Embeddings
Last updated: February 16, 2026
Embeddings are dense numerical vectors that represent the meaning of text (or other data) in a high-dimensional space. They allow machines to measure semantic similarity between pieces of content -- two sentences with similar meanings will have vectors that are close together, even if they use completely different words.
How It Works
An embedding model takes a piece of text -- a word, sentence, paragraph, or entire document -- and maps it to a fixed-length array of floating-point numbers (typically 768 to 3,072 dimensions). This mapping is learned during training so that semantically related inputs cluster together in vector space.

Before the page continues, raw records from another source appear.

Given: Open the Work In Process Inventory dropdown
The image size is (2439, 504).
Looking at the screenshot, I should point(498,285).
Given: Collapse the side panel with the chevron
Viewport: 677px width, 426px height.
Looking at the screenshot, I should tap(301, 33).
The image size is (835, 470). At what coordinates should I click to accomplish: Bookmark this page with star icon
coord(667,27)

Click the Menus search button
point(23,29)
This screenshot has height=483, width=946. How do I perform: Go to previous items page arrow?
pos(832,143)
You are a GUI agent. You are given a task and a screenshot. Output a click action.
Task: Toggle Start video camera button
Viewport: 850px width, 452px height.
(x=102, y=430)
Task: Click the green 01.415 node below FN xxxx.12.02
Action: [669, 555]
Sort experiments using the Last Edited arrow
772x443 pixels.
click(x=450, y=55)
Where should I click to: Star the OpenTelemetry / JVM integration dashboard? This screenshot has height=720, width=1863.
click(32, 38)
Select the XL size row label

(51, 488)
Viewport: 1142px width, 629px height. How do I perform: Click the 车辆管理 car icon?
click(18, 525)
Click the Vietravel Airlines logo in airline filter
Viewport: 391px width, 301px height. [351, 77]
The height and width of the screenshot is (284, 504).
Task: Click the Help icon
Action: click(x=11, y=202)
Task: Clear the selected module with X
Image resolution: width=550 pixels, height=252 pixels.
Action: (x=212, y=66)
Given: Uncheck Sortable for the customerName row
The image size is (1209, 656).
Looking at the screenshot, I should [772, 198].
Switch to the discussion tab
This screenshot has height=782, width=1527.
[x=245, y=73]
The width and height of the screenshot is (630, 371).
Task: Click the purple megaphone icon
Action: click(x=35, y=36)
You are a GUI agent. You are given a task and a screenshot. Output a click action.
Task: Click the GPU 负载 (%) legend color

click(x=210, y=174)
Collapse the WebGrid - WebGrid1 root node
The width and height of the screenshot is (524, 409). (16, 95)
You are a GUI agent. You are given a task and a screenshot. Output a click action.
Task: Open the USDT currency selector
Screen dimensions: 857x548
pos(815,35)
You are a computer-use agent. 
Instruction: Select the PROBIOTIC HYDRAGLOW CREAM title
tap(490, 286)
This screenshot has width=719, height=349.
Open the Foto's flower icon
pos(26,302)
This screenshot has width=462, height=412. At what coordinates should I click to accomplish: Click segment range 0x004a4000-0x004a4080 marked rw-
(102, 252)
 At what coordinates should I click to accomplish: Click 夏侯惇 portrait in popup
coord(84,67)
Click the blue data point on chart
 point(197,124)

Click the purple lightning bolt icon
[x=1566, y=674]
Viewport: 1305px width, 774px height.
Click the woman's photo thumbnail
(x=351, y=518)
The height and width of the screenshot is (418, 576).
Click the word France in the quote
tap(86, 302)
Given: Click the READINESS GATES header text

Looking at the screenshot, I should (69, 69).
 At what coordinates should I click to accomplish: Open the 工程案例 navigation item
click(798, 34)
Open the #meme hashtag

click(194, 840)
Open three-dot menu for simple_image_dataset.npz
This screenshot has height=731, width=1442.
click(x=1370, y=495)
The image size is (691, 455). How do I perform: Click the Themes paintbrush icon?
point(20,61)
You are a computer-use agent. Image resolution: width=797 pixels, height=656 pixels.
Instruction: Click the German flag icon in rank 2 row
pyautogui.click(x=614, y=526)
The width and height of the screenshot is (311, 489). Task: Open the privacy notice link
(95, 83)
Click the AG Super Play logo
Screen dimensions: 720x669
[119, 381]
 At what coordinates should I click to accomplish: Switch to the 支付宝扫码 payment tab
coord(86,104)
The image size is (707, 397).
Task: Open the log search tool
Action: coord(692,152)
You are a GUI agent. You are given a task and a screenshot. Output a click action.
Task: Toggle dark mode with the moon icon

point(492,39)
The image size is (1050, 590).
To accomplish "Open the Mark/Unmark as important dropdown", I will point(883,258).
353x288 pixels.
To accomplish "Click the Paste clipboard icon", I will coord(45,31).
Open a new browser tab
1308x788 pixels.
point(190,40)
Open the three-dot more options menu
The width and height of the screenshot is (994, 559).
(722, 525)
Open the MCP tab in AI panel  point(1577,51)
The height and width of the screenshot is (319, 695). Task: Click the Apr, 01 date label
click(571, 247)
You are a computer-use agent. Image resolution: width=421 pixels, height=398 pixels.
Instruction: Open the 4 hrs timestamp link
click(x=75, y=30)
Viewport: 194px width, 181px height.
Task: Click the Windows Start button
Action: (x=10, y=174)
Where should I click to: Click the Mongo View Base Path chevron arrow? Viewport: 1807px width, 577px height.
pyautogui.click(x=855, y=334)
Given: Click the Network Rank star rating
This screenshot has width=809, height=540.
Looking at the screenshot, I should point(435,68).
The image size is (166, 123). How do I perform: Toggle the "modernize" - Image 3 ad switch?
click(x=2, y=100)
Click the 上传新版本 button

To compare two pieces of text, you compute their embeddings and measure the distance between them using metrics like cosine similarity. A high similarity score means the texts are semantically related, while a low score indicates they cover different topics or convey different meanings.
Why It Matters
Embeddings unlock powerful capabilities that pure text matching cannot achieve. They power semantic search (finding documents by meaning, not just keywords), recommendation systems, clustering, anomaly detection, and classification. They are also a foundational building block of retrieval-augmented generation (RAG), where relevant documents are fetched based on embedding similarity before being fed to an LLM.
In Practice
In an AI assistant deployment, embeddings are commonly used to build a knowledge base. Documents, code files, or FAQs are pre-processed into embeddings and stored in a vector database. When a user asks a question, the query is embedded and matched against stored vectors to retrieve the most relevant context. This retrieved context is then injected into the LLM's prompt, enabling the assistant to answer questions grounded in your specific data rather than relying solely on its training knowledge.